Arms were around her. Never doubting whose the embrace, she leaned her head against his bosom, stayed her sobs with the one word "Cruel!" and slowly opening her tearful eyes, lifted them to the face that bent over hers. It was Liftore's. She was dumb with disappointment and dismay. It was a hateful moment. He kissed her forehead and eyes, and sought her mouth. She shrieked aloud. In her very agony at the loss of one to be kissed by another! and there! It was too degrading! too horrid!

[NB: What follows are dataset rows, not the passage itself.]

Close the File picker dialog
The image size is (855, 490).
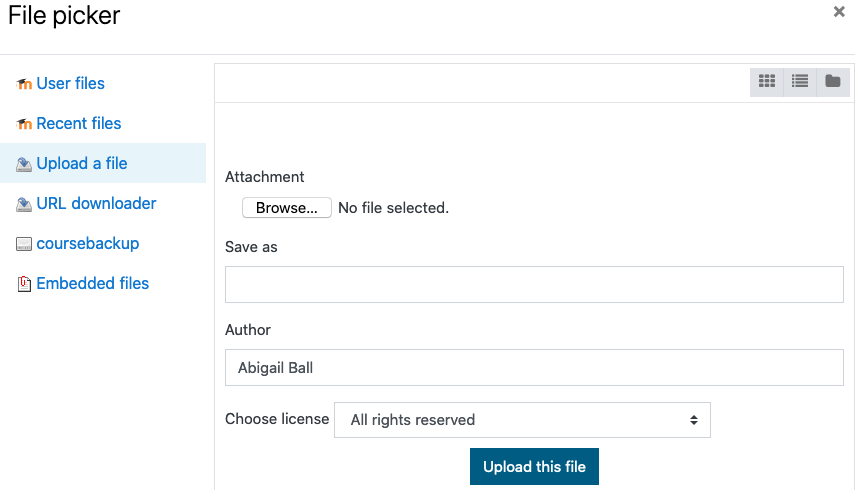(839, 12)
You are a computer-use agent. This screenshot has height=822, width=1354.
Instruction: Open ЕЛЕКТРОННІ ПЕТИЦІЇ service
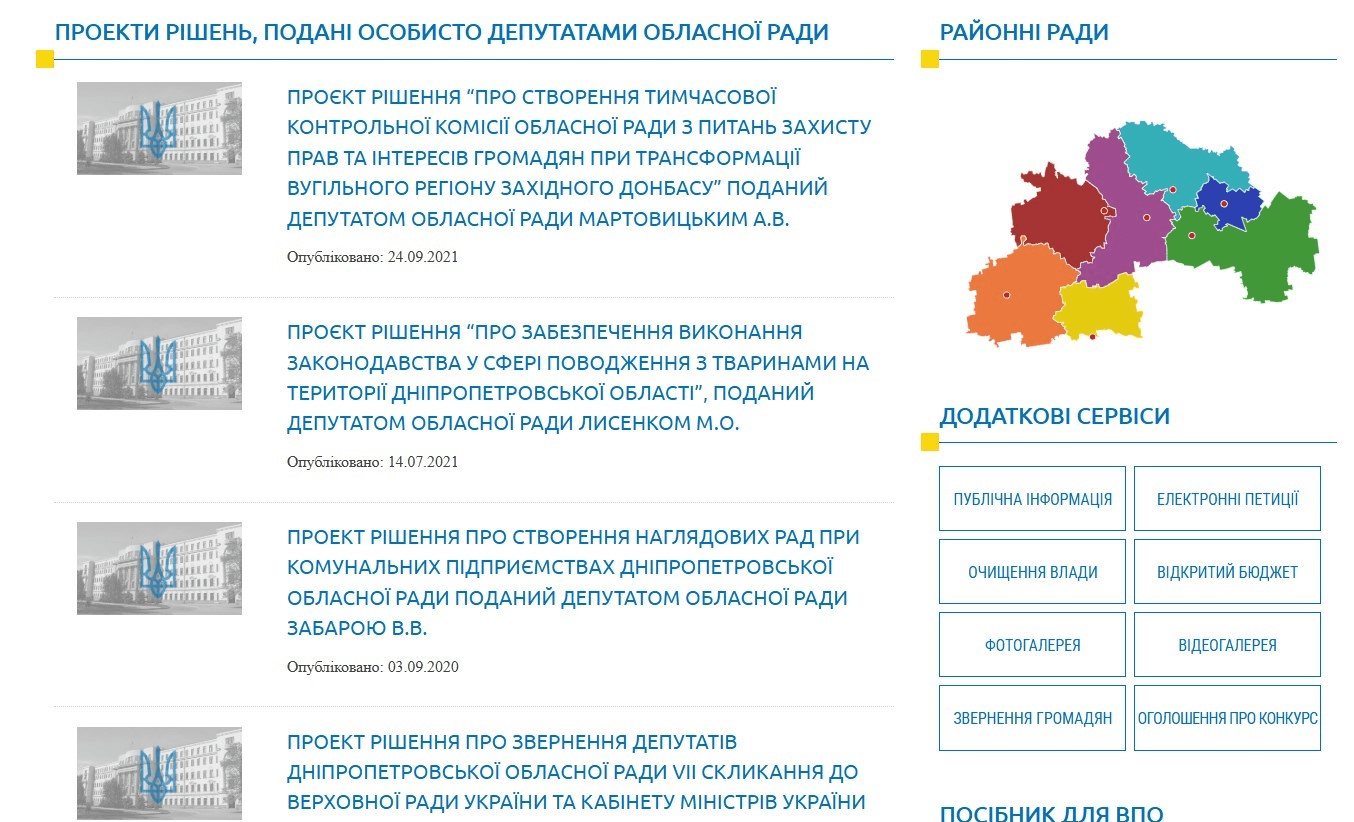[x=1227, y=498]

At the sound of her cry some one started up at the other end of the room. An easel with a large canvas on it fell, and a man came forward with great strides. Liftore let her go, with a muttered curse on the intruder, and she darted from the room into the arms of Caley, who had had her ear against the other side of the door. The same instant Malcolm received from his lordship a well-planted blow between the eyes, which filled them with flashes and darkness. The next the earl was on the floor. The ancient fury of the Celt had burst up into the nineteenth century and mastered a noble spirit. All Malcolm could afterward remember was, that he came to himself dealing Liftore merciless blows, his foot on his back and his weapon the earl's whip. His lordship, struggling to rise, turned up a face white with hate and impotent fury. "You damned flunkie!" he panted. "I'll have you shot like a mangy dog."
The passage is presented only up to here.